S’il y a quelque chose que je regrette, au
sujet de ces trois mois, c’est d’avoir loupé la fermeture de la Comète et de ne
pas avoir salué les bistros que je fréquente à la Défense vu que je n’aurais probablement
plus l’occasion de retourner dans ce coin trop éloigné du RER pour que j’ai le
courage de faire le retour.
Le
jeudi 12 mars, j’étais au Nouveau Monde quand Macron a fait son discours, plein
de gravité mais, au fond de moi, je n’y croyais pas vraiment. Le vendredi, je
suis retourné au boulot et on voyait bien que les chefs préparaient quelque
chose mais je restais innocent. Le soir, je suis passé au nouveau monde, pour
la dernière fois.
Le
samedi, j’ai déjeuné à la Comète puis y suis retourné après la sieste. Roger,
le serveur, a reçu un coup de fil de son fils qui bosse au ministère de l’intérieur
et nous a annoncé : les bistros seront fermés ce soir. On a attendu la
confirmation officielle puis j’ai foncé chez Leclerc faire des provisions pour
une semaine en cas de confinage. Jojo le loufiat a reçu un appel de la patronne :
tu peux préparer le bistro pour une longue fermeture. Il fallait donc qu’il
mette à la poubelle les produits frais. Elle n’a pas pensé à lui dire qu’il
pouvait rincer la gueule aux clients pour finir les fûts de bière. Nous sommes
partis plus tôt que d’habitude…
Le
dimanche, j’avais décidé de ne pas aller voter, par principe. Si la situation
de l’épidémie poussait les autorités à fermer les bistros, il était complètement
délirant d’aller aux urnes. Néanmoins, en me promenant à la recherche d’un
bistro qui ne respecterait pas les consignes, je me suis retrouvé près du
bureau de vote. J’ai accompli mon devoir puis suis rentré.
De
nouveau au bureau le lundi, les chefs nous ont préparé au confinement : si
Macron allait prendre la parole, le soir, c’était pour l’annoncer. Pendant une
partie de la journée, je me suis demandé si je n’allais pas rentrer en Bretagne
puis j’ai pesé le pour et le contre, j’étais bien mieux chez moi, à Bicêtre,
avec un Leclerc juste en dessous, qu’à Loudéac avec les bistros fermés. Au bout
de deux ou trois semaines, j’ai regretté cette décision alors que d’autres
arguments se battaient en sa faveur, notamment le fait de ne pas risquer d’aller
contaminer la Bretagne.
J’ai
fini par ranger mon bureau puis à prendre mon PC et mon portable professionnel
et suis parti vers 18h. Le bar tabac près du Nouveau Monde était ouvert. Je
suis allé saluer le patron. Il m’a demandé si je voulais un verre. Je lui ai
dit qu’il n’avait pas le droit d’en vendre. Ce couillon était persuadé que les bars
tabac n’étaient pas concernés. J’en ai profité, évidemment, et j’ai bu
suffisamment de bière mais pas trop pour ne pas avoir envie de pisser dans le
métro. C’était une bonne soirée, on a bien rigolé avec des jeunes du quartier.
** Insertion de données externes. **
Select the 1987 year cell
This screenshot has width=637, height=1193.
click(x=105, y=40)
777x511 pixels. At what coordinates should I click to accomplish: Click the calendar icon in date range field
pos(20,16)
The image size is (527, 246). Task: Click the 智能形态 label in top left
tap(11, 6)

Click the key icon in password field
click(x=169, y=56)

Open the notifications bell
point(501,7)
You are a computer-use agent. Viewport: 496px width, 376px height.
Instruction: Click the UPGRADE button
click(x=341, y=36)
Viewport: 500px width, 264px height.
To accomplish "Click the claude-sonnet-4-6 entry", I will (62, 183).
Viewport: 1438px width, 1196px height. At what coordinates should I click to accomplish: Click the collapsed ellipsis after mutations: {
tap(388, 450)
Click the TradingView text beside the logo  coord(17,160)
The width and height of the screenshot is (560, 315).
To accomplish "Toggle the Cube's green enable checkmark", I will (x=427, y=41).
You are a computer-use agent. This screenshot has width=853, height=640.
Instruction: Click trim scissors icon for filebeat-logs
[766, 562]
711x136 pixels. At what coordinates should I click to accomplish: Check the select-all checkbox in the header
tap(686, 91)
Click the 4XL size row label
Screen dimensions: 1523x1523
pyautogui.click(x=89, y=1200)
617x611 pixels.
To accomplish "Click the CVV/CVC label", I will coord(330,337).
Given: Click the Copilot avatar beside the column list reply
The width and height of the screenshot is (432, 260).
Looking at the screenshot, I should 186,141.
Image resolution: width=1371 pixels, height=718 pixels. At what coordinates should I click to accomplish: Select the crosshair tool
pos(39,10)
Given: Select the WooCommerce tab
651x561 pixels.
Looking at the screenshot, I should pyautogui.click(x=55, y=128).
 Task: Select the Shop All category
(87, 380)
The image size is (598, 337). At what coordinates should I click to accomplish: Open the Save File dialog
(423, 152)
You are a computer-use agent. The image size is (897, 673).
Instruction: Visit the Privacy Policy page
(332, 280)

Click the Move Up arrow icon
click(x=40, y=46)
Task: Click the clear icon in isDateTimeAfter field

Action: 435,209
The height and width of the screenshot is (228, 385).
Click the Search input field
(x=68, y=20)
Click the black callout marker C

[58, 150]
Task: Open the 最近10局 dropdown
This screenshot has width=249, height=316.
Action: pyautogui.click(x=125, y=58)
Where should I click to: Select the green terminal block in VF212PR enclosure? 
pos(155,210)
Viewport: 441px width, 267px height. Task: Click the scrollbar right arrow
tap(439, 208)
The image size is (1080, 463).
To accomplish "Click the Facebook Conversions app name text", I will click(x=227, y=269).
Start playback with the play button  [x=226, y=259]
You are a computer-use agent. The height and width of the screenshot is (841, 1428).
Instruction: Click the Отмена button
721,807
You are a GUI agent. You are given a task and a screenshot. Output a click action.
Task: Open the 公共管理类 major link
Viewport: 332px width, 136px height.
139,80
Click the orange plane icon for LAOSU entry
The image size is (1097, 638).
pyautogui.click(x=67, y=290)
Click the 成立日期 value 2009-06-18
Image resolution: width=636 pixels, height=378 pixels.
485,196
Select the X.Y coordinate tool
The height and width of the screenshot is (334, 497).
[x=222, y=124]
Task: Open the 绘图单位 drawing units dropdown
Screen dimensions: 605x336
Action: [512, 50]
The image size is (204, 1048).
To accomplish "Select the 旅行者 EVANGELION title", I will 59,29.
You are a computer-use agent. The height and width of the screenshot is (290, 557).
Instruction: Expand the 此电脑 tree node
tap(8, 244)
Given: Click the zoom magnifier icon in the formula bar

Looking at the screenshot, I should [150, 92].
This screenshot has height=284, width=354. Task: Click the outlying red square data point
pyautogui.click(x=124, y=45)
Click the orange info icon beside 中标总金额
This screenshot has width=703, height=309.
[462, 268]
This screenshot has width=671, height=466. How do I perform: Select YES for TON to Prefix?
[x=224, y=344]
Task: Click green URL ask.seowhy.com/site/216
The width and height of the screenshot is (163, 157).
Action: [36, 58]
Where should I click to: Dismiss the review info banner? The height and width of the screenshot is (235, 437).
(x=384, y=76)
Puis je suis rentré… Ca fera onze semaines ce soir alors que Macron avait dit
deux semaines et les chefs huit. Pour moi, ça fera six mois au total lors de
mon retour au bureau.
Les
deux ou trois premiers jours, dans mon appartement, furent dramatique pour moi,
dans mon souvenir. Et, progressivement, en deux ou trois semaines, le rythme a
été pris. Le fait de disposer de l’attestation sur le smartphone a été une
première délivrance, pour moi (d’autant qu’un copain avait développé un script
qui la remplissait automatiquement, il ne restait plus qu’à cocher la case en
face du motif et à générer le QRCode). Il ne fallait plus que je recopie à la
main ce putain de formulaire…
La
deuxième délivrance fut la fin officielle du confinement, quand il a été
supprimé, puis quelques jours après, quand j’ai pu acheter un ordinateur
portable. C’était il y a deux semaines. Je n’étais plus « obligé » de
passer mon temps sur celui de la boîte avec des restriction d’accès à internet
à cause du VPN et, surtout, j’avais la sensation d’être au boulot en permanence
ce qui était d’autant plus dérangeant c’est qu’on a été obligés de prendre 10
demi-journées de congés.
Cette
« deuxième délivrance » a, en revanche, était une belle douche froide.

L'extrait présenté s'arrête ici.